Dans certaines œuvres, comme Moon Crescent, faite de nombreuses faucilles juxtaposées et fondues dans le bronze, c’est comme si l’objet était représenté par des photogrammes successifs, comme dans la peinture de Duchamp de 1912 Nu descendant un escalier.

Je suis sensible à la forme, à la direction et à la dynamique de l’objet en mouvement. Mais dans Moon Crescent, les faucilles doivent être vues avec l’autre œuvre, celle faite de marteaux : comme une ironie du symbole communiste de la faucille et du marteau.

 

En reproduisant les objets en les fondant dans le bronze ou en les réalisant en céramique, il semble que vous vouliez élever les simples choses au rang de sculpture monumentale, comme dans l’accumulation de valises en bronze placée à l’entrée d’une gare de Paris.

En réalité, j’aurais préféré mettre de vraies valises. Mais que serait-il resté, après seulement deux mois d’exposition en plein air, d’un tas de sacs en cuir ?

 

Donc, vous les avez incorporées dans le métal pour les rendre éternelles.

L’éternité ! 'Éternité' est un grand mot. Une éternité relative à notre courte existence.

 

Que vous reste-t-il du nouveau réalisme, ce courant de l’art contemporain qui a voulu saisir la réalité dans toute sa plénitude et qui vous a conduit à abandonner la peinture au profit de l’objet trouvé ?

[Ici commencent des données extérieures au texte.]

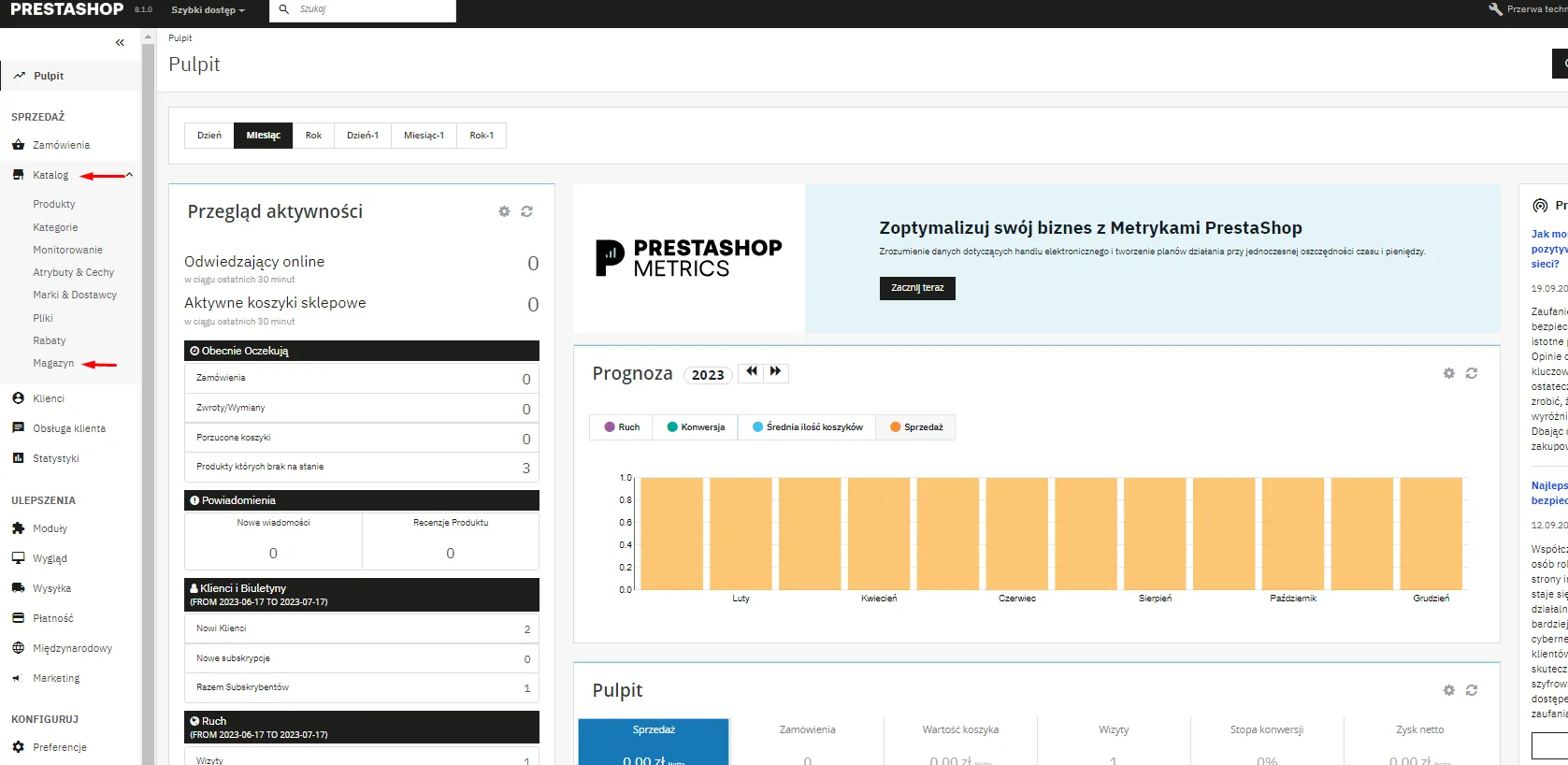Expand the Moduły sidebar menu
1568x765 pixels.
point(50,528)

La part de nouveau réalisme dans mon travail aujourd’hui est très petite. Restany m’a grondé pour cela. Mais on ne peut pas faire la même chose toute sa vie. Le privilège de l’artiste, c’est la possibilité de changer. Par rapport à hier, j’utilise aujourd’hui des matériaux différents, comme la céramique de Faenza, par exemple. Je suis passé à l’objet élaboré et réinterprété. Les compositions sont plus esthétiques et ne sont plus laissées au hasard. Et puis, ce n’est pas vrai que j’ai abandonné la peinture. La prochaine exposition que je ferai à New York, dans la galerie de Marisa del Re, sera composée de vingt tableaux ayant un seul sujet : la nuit étoilée de Van Gogh.